Publications are citable records for datasets, articles, software, notebooks, or workflows. To create publications, your account needs the Publication creator role, which your tenant administrator assigns.

Publication lifecycle

Publications move through three states:

  1. Draft — newly created or being edited. You can freely edit the content and metadata.
  2. Review — submitted to an editor for review. Editors can request changes or approve for publication.
  3. Published — publicly available and citable. Published publications cannot be edited or deleted; new versions must be created instead.

All users, including anonymous visitors, can view the list of published publications and see their authors (with ORCID if provided), description, DOI, type, published date, related info, title, and version.

What Publication creators can do

  • Create new publications.
  • Edit and delete their own publications (until published).
  • Clone a publication.
  • Add keywords (but not edit or delete existing keywords).
  • Change the publication state from Draft (default) to Review.

Creating a new publication

New publications are created with Draft status by default. When the content is ready for editorial review, change the status to Review.

  1. Click Publications in the upper navigation menu.
  2. Click Add publication.
  3. Fill in the required fields (marked with an asterisk): Title, Type, Version, Description, and at least one author.
  4. Click Save at the bottom.

Viewing your publications

From the left menu, go to Publications → My publications. The list includes both published and unpublished entries you own.

:: Entries ::
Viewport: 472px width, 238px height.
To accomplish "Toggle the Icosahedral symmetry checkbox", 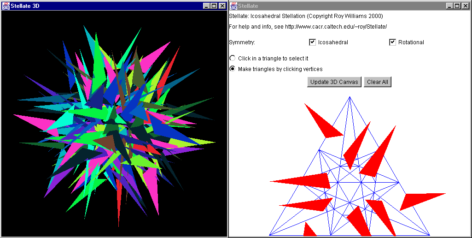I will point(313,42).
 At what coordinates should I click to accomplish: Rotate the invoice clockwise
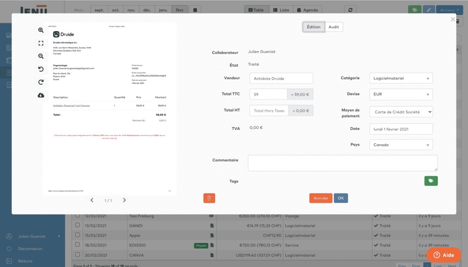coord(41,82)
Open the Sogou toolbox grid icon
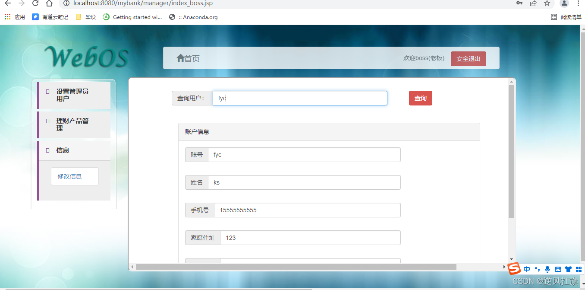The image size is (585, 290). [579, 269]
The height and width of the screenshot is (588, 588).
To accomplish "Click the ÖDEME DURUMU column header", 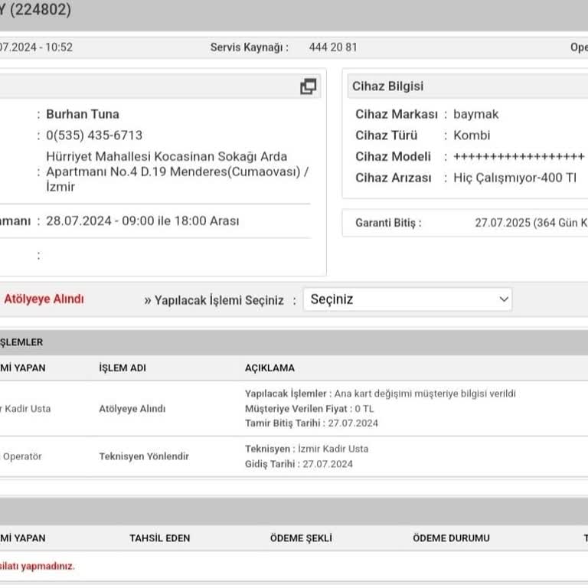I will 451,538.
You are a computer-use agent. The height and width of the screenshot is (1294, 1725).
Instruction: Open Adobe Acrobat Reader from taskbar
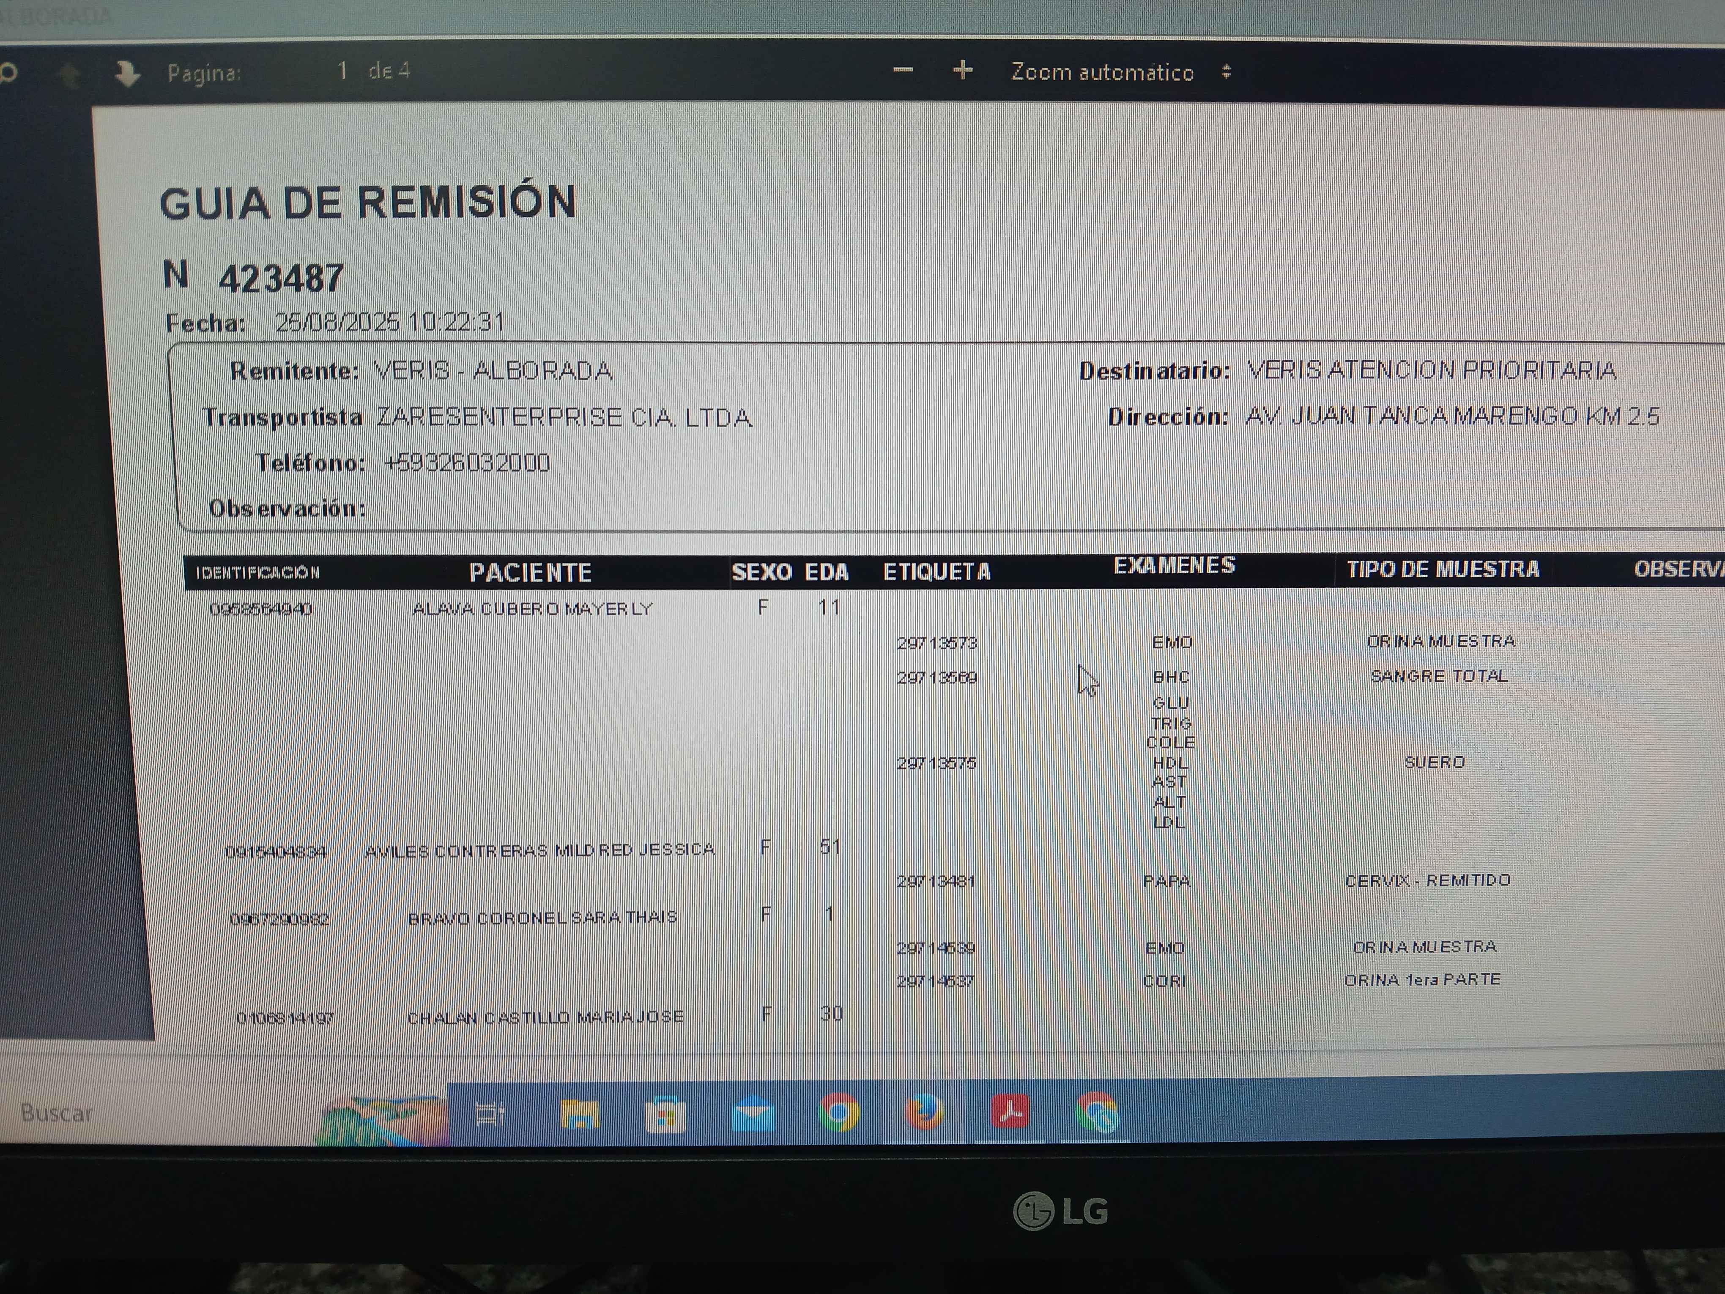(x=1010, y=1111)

:: Written tasks ::
[1] Which fields does the publications guide say are required when adding a new publication?
[2] Extend the publications guide past its final sentence about the My publications list.
You can set the records aside; nothing here depends on them.

:: Replies ::
[1] Title, Type, Version, Description, and at least one author.

[2]
Editing a publication

Every saved edit creates a new revision.

  1. Go to Publications → My publications.
  2. Select the publication you wish to edit.
  3. Click the Edit tab at the top.
  4. Make changes and click Save.

Note: once a publication has been published, it can no longer be edited. Create a new version instead.

Deleting a publication

  1. Go to Publications → My publications.
  2. Select the publication you wish to delete.
  3. Click the Delete tab at the top.

Note: once a publication has been published, it can no longer be deleted.

Submitting a publication for review

  1. Edit the publication.
  2. At the bottom, change the status from Draft to Review.
  3. Click Save.

The publication is now visible to editors, who will review it and either request changes or approve it for publication. Once approved and moved to Published state, the publication becomes citable and receives its persistent identifier (DOI, Handle, or ARK) if one is configured.

For the editorial side of the publication workflow, see the Tenant Administrator Guide.